Saved data entries:

____

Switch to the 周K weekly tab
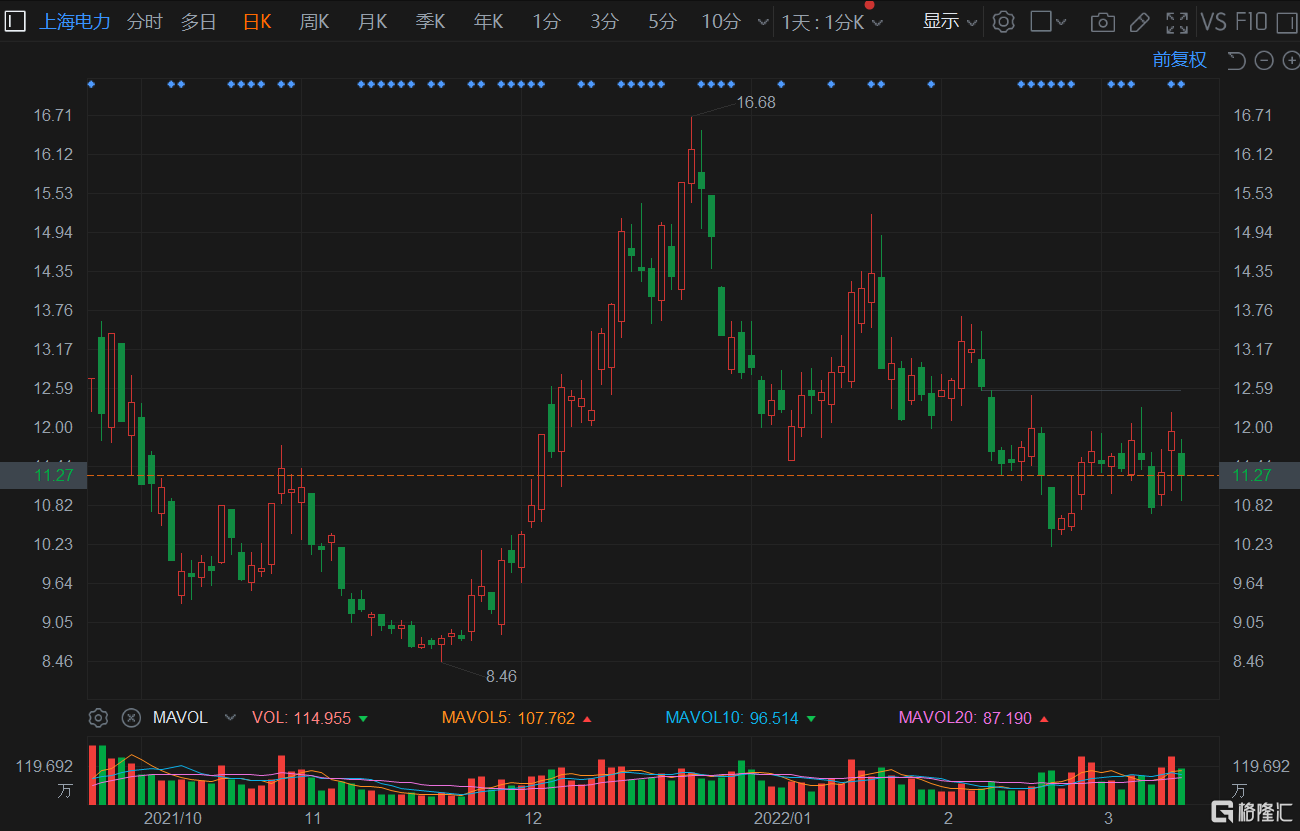1300x831 pixels. click(x=314, y=22)
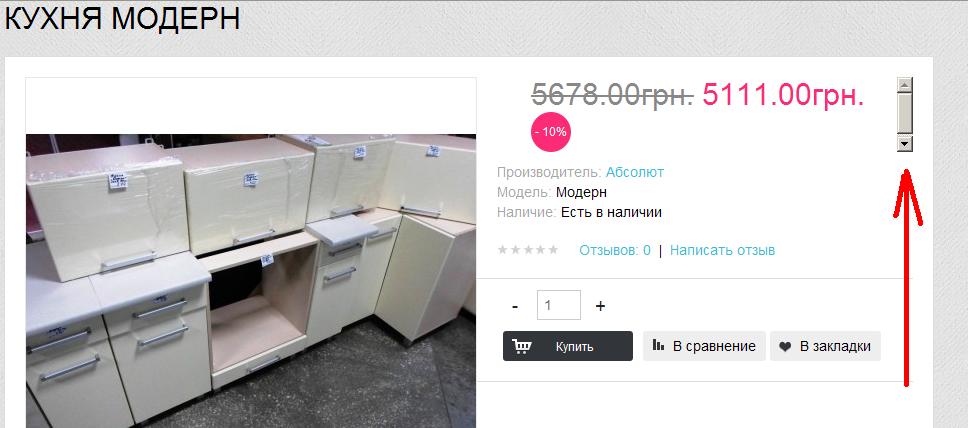This screenshot has height=428, width=968.
Task: Open the Отзывов: 0 reviews link
Action: [x=615, y=250]
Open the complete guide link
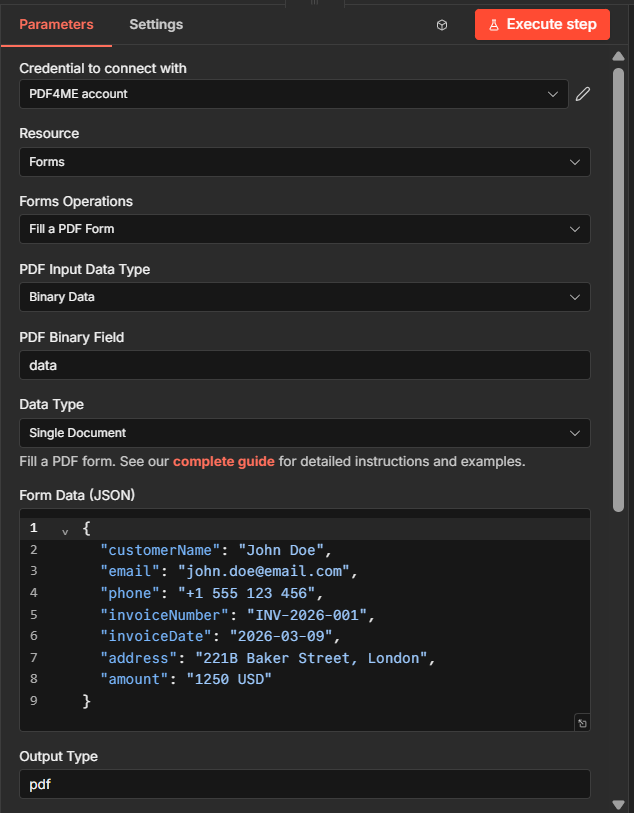Screen dimensions: 634x813 [x=224, y=462]

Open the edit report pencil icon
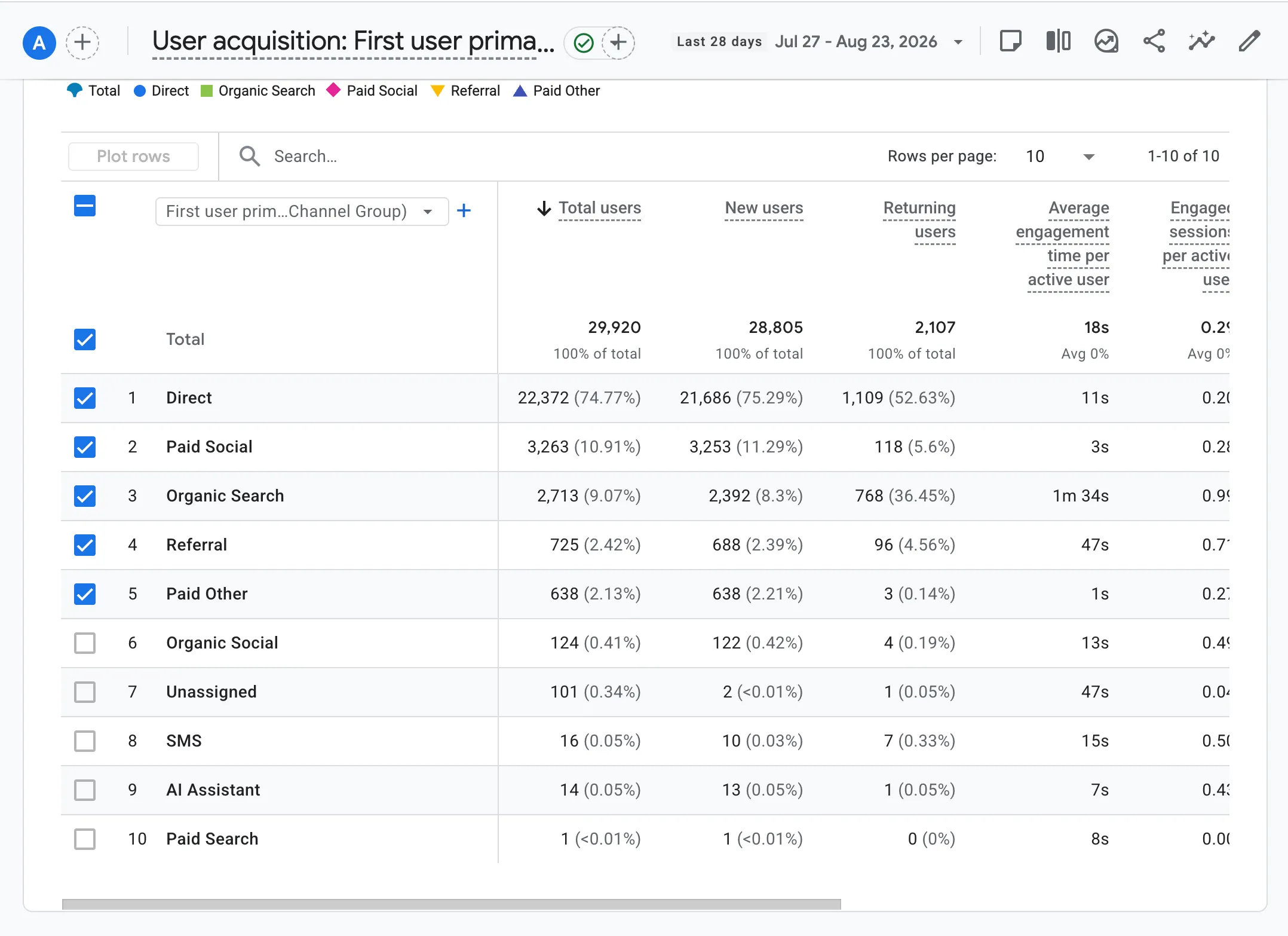1249,41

____

PROBLEM REQUIREMENTS:
The entries above should be written out in full, and any picture in them left out.

TASK RESPONSE:
Switch to the 周K weekly tab
1300x831 pixels. click(x=314, y=22)
This screenshot has height=428, width=968.
Task: Open the Отзывов: 0 reviews link
Action: [x=615, y=250]
Open the complete guide link
Screen dimensions: 634x813 [x=224, y=462]

Open the edit report pencil icon
1249,41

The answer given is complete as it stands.